Evolutionary and expression analyses reveal a pattern of ancient duplications and functional specializations in the diversification of the Downstream of Kinase (DOK) genes.

Downstream of Kinase (DOK) proteins represent a multigenic family of adaptors that includes negative regulators of immune cell signaling. Using phylogenetics and intron/exon structure data, we show here that the seven human DOK genes (DOK1 to DOK7) form three highly divergent groups that emerged before the protostome-deuterostome split: DOK1/2/3, DOK4/5/6, and DOK7. For two of these three groups (DOK1/2/3 and DOK4/5/6), further gene duplications occurred in vertebrates and so while chordates only have three DOK genes, vertebrates have seven DOK genes over the three groups. From our expression analysis in humans, we show that each group of DOK genes has a distinct pattern of expression.
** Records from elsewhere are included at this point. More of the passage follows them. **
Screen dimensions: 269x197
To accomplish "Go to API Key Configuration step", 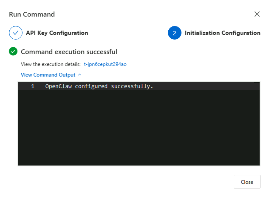I will pyautogui.click(x=57, y=33).
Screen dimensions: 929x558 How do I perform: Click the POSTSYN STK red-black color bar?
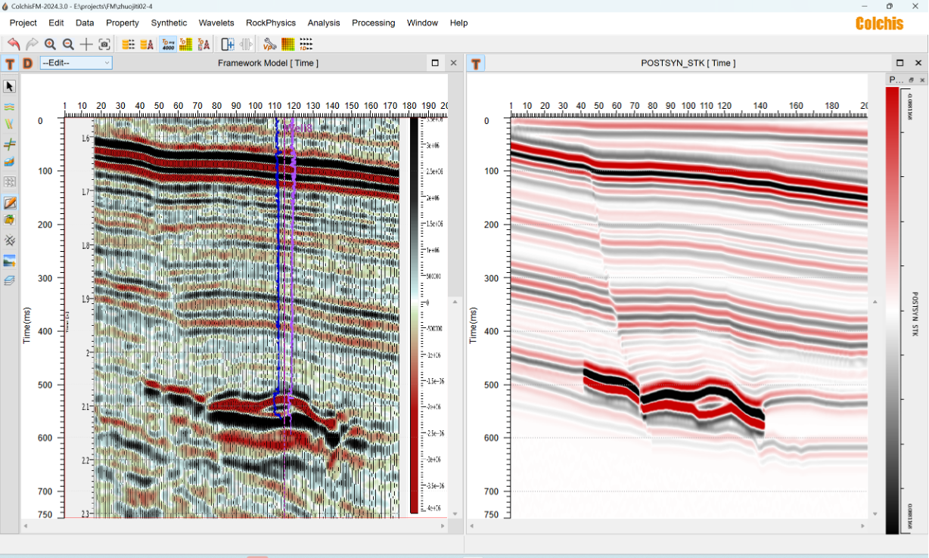point(893,310)
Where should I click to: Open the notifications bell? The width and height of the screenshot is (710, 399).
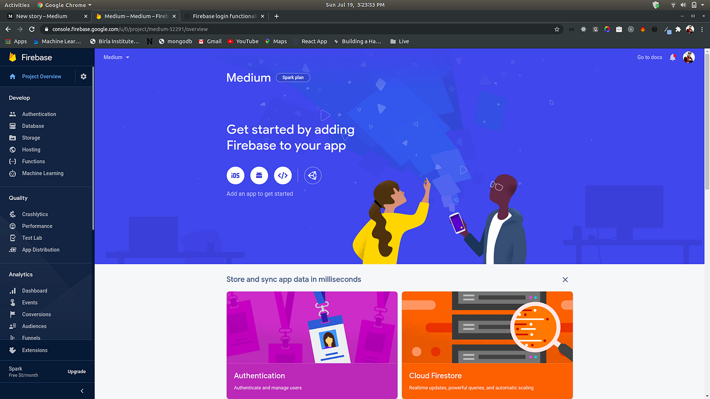(x=673, y=57)
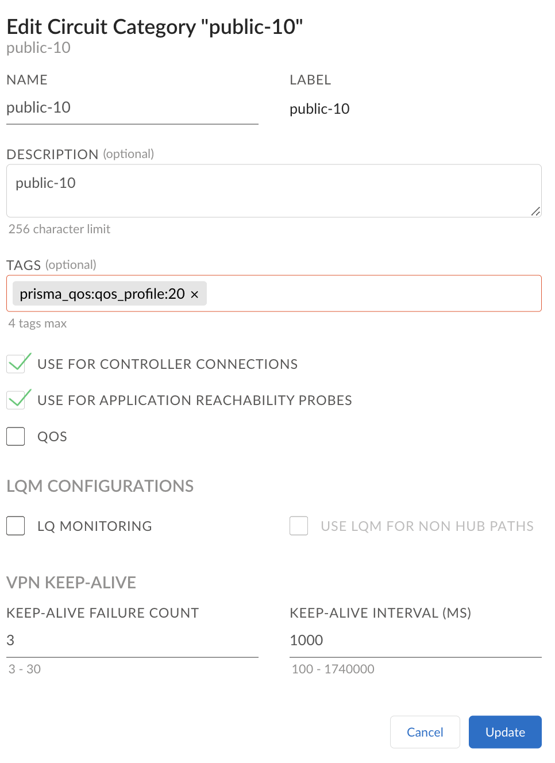Select the Keep-Alive Failure Count field
Screen dimensions: 555x763
click(132, 641)
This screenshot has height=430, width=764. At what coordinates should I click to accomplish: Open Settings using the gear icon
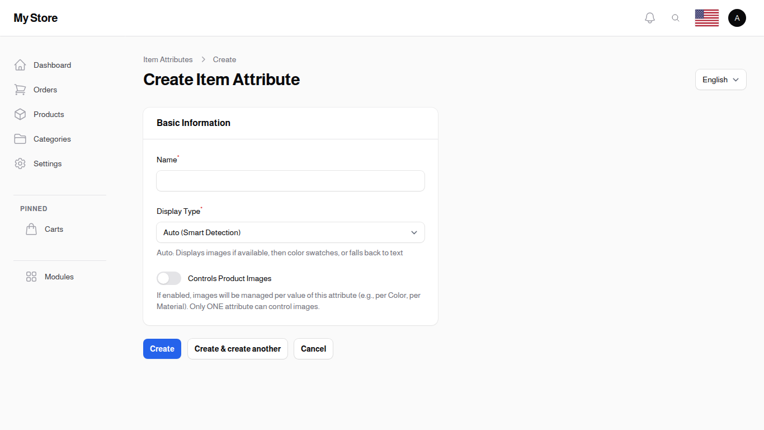(20, 163)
The DOK1/2/3 group is immune specific, yet each of the three genes in the group has a distinct pattern of expression in immune cells. This immune specificity could thus be ancestral, with the DOK1/2/3 gene also being immune-related in protostomes. The DOK4/5/6 and DOK7 groups represent genes that are much less expressed in immune system than the DOK1/2/3 group. Interestingly, we identify a novel tyrosine based motif that is specific to the vertebrate DOK4/5/6 sequences. The evolution of the DOK genes is thus marked by a pattern of ancient duplications and functional specializations.